Cannes - „No Country for Old Man“, mit diesem Titel waren die Coen-Brüder vor acht Jahren in Cannes vertreten. Diesmal sind sie als Präsidenten der Jury dabei, da dürften sie freundlicher zu alten Männern sein und ihnen wohl Palmen spendieren. Vielleicht sogar Gold für das opulente Senioren-Drama „Youth“ von Oscar-Gewinner Paolo Sorrentino („La Grande Bellezza – Die große Schönheit“), aber wahrscheinlicher die Ausszeichnung für dessen Hauptdarsteller Michael Caine, der darin eine großartige Meisterleistung bietet.

Der 82-jährige Brite gibt den berühmten Komponisten Fred Ballinger, der mit dem Ruhestand zufrieden ist. Mit seinem langjährigen Freund Mick (Harvey Keitel) macht er Urlaub in einem Luxus-Sanatorium in den Schweizer Alpen. Man plaudert entspannt über Prostata-Probleme und verflossene Liebschaften. Oder die Kinder, deren Ehe gerade in die Brüche ging.

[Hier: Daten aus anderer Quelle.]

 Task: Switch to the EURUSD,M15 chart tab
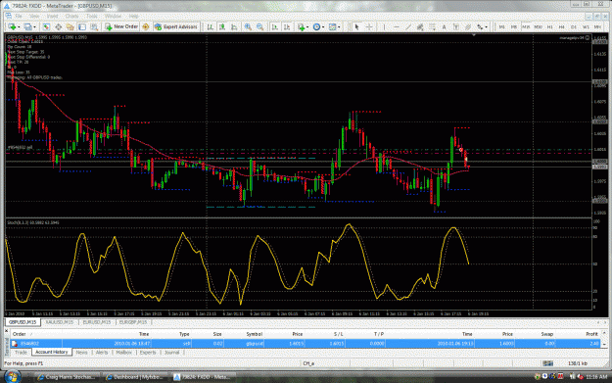(97, 322)
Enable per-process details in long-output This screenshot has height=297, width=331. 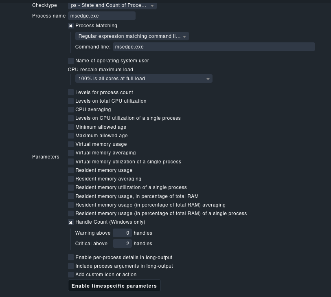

Während der Musiker einen Schlussstrich unter seine Karriere zog und sich selbst vom Gesandten der Queen nicht für ein Konzert erweichen lässt, will sein Kumpel, der berühmte Regisseur, es noch einmal wissen und plant in der abgeschiedenen Bergwelt ein letztes Werk, das sein cineastisches Testament werden soll. Noch ahnt er nicht, dass seine Diva (umwerfend hysterisch: Jane Fonda), die er einst berühmt machte, ihm einen Korb geben wird, weil sie ein gut bezahltes Angebot in einer Seifenoper vorzieht.

Seinem Ruf als legitimer Fellini-Nachfolger wird Sorrentino einmal mehr gerecht. Mit visueller Eleganz bietet er ein Füllhorn grotesker Ideen und absurder Figuren. Sei es, dass der Komponist auf der Alm spontan ein paar Rinder zum Kuhglocken-Konzert dirigiert oder ein enorm übergewichtiger Diego Maradona mit übergroßer Karl-Marx-Tätowierung auf dem Rücken (gespielt von einem Doppelgänger) lässig Tennisbälle in die Luft kickt. Und dann tritt plötzlich auch noch Adolf Hitler auf, der die Sanatoriumsgäste im Frühstücksraum ebenso verschreckt wie das Kinopublikum – was sich als harmlose Kostümprobe eines hadernden Hollywood-Stars entpuppt.

Nicht alle waren begeistert, bei der Pressevorstellung gab es viele Buhs, das Premieren-Publikum bedankte sich für die famose Farce indes mit 17 Minuten Applaus. Große Hoffnungen galten dem Franzosen Jacques Audiard, der in „Dheepan“ von einem Tamilen erzählt, der mit Frau und Kind vor dem Bürgerkrieg nach Frankreich flüchtet. Das Trio kennt sich nicht, als vermeintliche Familie hofft man aber auf bessere Chancen beim Asyl. Während der Titelheld als Hausmeister im Wohnblock eines tristen Pariser Vorortes arbeitet, bekommt die Frau einen Job als Haushälterin beim lokalen Drogenbaron. Für die Neuankömmlinge kein leichter Start, der heimatlichen Gewalt sind sie entkommen, nun werden sie mit den täglichen Bandenkriegen konfrontiert.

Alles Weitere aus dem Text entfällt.